◆ What the task asks:
Render the portion of the material that opens with the line containing "Screen dimensions: 1917x851" and closes with the line containing "pos(246,321)" as a Markdown table with the columns Row and Text. Number each row and omit any blank lines.

◆ Data rows:
• • • •

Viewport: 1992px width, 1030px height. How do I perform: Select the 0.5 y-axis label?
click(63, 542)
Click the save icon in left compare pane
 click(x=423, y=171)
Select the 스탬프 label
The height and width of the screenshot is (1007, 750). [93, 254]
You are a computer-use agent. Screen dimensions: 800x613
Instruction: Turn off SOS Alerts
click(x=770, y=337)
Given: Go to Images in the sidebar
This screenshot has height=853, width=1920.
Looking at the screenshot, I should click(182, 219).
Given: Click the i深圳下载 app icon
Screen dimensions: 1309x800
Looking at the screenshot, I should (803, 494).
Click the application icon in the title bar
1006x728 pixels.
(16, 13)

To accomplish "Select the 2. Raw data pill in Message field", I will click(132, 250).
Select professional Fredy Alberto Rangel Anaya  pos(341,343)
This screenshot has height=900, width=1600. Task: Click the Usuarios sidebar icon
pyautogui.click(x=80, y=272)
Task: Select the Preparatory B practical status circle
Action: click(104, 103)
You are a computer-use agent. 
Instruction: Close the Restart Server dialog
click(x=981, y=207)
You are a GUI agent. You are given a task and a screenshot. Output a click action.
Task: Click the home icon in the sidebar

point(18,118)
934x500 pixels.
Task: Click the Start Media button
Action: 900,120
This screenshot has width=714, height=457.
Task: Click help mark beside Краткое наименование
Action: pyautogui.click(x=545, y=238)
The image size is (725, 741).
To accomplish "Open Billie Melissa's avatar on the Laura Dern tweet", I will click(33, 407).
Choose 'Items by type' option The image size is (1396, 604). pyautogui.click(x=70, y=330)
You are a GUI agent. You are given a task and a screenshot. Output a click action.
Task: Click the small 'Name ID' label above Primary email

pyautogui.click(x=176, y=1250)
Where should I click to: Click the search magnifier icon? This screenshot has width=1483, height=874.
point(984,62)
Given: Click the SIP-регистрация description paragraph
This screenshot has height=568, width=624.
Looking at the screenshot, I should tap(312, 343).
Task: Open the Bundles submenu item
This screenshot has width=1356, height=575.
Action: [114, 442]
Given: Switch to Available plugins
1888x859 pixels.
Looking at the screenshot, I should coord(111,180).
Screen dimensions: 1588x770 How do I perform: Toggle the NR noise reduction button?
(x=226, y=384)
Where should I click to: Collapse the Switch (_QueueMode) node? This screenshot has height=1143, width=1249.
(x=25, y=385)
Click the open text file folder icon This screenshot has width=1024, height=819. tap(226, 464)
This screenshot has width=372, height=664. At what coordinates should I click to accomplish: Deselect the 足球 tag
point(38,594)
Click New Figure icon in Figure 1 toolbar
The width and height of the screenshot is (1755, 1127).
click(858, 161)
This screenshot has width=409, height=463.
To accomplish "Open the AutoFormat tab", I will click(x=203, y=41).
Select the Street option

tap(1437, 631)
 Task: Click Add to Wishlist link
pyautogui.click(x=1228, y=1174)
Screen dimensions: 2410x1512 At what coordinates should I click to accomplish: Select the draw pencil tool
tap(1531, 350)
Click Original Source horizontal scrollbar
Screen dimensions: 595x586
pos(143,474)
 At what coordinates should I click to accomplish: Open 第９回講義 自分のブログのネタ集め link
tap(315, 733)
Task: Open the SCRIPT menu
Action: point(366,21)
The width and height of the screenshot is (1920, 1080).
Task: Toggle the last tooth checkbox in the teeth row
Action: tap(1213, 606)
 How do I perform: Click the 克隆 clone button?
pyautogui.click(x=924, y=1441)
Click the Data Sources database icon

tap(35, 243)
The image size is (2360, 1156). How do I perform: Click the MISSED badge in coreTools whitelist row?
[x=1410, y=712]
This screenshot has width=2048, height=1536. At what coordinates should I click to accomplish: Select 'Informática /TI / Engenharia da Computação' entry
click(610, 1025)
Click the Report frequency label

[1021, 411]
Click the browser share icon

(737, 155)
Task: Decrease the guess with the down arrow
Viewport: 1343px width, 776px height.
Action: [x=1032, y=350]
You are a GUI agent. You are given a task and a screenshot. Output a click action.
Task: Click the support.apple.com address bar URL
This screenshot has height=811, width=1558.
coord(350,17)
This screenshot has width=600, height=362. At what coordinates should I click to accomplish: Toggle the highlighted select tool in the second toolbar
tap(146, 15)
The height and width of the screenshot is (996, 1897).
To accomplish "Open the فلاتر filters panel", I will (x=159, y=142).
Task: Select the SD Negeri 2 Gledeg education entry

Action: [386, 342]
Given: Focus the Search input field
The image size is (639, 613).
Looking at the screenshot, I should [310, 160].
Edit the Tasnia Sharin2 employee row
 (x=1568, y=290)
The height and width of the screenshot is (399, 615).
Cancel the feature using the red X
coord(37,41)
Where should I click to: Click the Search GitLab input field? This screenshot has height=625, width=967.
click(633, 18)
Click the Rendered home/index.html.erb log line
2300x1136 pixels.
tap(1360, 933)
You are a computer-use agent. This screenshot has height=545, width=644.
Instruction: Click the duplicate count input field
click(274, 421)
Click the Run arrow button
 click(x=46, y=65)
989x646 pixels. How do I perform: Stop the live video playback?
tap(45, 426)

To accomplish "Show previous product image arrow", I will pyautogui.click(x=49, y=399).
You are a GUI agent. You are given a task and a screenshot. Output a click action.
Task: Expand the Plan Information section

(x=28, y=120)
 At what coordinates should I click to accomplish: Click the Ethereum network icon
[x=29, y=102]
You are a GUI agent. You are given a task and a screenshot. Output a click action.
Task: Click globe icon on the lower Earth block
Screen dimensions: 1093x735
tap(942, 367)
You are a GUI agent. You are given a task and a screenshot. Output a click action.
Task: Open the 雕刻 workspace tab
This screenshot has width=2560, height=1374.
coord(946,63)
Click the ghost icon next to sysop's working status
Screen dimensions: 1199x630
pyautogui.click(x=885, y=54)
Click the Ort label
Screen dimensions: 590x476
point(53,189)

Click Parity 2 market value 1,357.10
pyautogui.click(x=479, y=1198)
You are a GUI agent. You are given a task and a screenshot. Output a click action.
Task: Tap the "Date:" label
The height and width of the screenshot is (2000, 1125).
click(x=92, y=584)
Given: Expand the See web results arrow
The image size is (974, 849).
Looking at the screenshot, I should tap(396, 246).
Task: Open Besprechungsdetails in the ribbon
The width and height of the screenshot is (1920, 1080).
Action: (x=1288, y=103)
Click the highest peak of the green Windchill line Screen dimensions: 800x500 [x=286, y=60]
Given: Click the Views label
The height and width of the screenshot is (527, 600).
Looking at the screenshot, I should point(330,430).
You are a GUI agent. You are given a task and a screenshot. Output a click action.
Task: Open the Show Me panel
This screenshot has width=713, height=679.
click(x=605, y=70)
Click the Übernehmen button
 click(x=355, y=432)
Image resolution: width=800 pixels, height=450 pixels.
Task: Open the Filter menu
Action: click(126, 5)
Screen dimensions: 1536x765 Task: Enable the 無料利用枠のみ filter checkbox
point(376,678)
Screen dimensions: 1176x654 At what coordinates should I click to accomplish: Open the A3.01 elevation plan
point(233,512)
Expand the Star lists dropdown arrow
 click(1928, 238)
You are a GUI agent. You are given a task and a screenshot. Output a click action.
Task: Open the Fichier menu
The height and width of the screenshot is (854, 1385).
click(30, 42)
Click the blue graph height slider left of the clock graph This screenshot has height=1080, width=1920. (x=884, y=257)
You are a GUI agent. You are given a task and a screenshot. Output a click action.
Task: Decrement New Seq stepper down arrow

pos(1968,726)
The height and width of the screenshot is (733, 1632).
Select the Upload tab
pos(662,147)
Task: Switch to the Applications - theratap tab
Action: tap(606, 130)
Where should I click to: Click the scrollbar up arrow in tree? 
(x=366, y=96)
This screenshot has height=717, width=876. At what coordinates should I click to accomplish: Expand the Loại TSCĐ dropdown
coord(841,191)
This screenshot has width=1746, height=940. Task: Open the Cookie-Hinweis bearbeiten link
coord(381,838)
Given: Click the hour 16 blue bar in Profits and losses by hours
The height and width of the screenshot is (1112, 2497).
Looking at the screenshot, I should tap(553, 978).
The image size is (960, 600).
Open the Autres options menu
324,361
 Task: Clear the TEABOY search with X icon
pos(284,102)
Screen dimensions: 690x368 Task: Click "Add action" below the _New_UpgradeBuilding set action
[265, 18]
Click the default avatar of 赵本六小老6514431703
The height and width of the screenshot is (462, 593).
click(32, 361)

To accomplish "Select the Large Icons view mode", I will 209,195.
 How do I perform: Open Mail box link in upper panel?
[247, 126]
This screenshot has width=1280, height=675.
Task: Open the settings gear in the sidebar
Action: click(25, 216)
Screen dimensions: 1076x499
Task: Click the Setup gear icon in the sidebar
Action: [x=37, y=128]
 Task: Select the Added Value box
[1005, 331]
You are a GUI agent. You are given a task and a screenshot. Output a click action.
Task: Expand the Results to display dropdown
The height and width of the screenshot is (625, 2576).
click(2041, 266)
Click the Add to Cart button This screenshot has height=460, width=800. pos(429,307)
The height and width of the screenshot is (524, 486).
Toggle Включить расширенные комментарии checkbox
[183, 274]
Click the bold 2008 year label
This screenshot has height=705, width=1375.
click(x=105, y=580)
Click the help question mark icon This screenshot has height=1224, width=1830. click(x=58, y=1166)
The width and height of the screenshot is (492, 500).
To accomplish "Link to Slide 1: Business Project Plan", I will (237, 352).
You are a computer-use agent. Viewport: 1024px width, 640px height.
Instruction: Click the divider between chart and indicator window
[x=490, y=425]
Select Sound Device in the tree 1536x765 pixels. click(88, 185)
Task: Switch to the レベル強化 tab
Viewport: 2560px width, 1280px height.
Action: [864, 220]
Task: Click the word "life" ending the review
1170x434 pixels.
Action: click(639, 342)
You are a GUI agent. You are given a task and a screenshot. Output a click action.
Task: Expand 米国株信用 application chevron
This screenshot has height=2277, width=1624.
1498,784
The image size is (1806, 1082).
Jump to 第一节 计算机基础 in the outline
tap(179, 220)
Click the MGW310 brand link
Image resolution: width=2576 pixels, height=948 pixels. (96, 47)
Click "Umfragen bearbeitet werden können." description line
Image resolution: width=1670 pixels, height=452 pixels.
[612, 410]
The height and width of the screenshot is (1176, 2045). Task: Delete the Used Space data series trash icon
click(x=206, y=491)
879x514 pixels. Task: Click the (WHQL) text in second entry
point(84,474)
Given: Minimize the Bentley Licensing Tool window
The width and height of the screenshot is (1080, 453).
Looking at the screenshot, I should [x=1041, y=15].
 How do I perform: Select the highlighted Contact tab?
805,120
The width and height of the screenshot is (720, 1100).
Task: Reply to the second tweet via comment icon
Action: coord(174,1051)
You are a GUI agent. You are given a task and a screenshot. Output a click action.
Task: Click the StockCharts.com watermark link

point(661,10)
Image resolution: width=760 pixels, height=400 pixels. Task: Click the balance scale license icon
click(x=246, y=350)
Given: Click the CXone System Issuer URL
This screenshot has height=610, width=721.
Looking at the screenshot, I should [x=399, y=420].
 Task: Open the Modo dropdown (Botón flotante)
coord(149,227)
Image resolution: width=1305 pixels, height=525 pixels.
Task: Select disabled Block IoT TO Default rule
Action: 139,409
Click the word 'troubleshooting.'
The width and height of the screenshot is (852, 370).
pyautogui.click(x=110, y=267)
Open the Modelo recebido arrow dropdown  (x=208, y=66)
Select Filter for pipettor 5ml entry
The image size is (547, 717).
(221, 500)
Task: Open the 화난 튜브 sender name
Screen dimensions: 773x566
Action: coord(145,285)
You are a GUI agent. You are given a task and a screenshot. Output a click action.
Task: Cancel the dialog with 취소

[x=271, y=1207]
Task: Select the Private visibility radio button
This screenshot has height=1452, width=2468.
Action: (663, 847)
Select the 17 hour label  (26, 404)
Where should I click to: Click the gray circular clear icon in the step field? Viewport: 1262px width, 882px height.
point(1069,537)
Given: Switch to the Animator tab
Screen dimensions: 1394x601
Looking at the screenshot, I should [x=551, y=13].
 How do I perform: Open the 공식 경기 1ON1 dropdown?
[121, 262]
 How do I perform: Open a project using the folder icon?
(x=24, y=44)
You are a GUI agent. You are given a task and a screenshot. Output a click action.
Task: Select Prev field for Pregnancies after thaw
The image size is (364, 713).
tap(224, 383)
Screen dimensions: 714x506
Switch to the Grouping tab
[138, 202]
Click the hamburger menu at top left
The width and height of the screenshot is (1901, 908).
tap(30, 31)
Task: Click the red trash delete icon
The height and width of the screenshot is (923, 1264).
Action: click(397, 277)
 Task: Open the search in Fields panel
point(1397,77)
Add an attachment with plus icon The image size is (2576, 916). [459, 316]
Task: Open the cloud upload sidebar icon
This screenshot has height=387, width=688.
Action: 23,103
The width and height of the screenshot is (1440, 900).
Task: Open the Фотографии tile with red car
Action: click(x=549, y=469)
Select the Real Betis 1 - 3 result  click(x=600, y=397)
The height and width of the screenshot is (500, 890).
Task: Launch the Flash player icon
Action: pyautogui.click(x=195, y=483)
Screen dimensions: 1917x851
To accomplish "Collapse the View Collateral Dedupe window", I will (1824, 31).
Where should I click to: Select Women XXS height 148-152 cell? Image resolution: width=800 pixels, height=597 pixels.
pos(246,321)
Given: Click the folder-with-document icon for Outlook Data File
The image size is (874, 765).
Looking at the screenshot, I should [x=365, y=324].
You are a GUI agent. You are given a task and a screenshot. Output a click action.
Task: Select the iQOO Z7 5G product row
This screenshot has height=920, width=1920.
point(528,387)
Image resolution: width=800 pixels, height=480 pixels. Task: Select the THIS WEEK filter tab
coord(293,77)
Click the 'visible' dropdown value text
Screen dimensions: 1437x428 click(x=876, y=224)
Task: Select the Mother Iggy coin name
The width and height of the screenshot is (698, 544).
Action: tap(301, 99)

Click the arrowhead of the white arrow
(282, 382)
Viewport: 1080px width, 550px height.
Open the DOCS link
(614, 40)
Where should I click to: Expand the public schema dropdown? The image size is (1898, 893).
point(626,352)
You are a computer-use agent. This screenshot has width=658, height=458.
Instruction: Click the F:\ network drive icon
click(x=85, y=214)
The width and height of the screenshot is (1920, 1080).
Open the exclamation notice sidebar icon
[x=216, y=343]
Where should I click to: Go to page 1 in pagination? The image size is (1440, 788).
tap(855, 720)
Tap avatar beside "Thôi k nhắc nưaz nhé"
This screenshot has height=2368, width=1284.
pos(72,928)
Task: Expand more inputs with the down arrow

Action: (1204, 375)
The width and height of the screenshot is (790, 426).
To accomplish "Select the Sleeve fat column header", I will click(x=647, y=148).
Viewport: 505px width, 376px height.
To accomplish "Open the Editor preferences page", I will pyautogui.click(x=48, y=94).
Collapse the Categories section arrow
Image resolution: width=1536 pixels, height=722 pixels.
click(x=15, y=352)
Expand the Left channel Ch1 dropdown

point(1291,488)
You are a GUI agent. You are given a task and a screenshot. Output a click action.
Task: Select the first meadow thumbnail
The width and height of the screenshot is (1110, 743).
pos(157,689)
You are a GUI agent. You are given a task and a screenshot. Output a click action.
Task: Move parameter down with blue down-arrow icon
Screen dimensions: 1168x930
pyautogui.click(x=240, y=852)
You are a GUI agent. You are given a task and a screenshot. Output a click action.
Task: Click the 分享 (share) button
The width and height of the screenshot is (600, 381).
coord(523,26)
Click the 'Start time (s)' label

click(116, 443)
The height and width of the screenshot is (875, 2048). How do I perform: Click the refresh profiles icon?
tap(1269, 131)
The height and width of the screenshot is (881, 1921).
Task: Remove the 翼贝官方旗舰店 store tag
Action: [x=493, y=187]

• • • •

◆ Answer to the problem:
| Row | Text |
|---|---|
| 1 | Screen dimensions: 1917x851 |
| 2 | To accomplish "Collapse the View Collateral Dedupe window", I will (1824, 31). |
| 3 | Where should I click to: Select Women XXS height 148-152 cell? Image resolution: width=800 pixels, height=597 pixels. |
| 4 | pos(246,321) |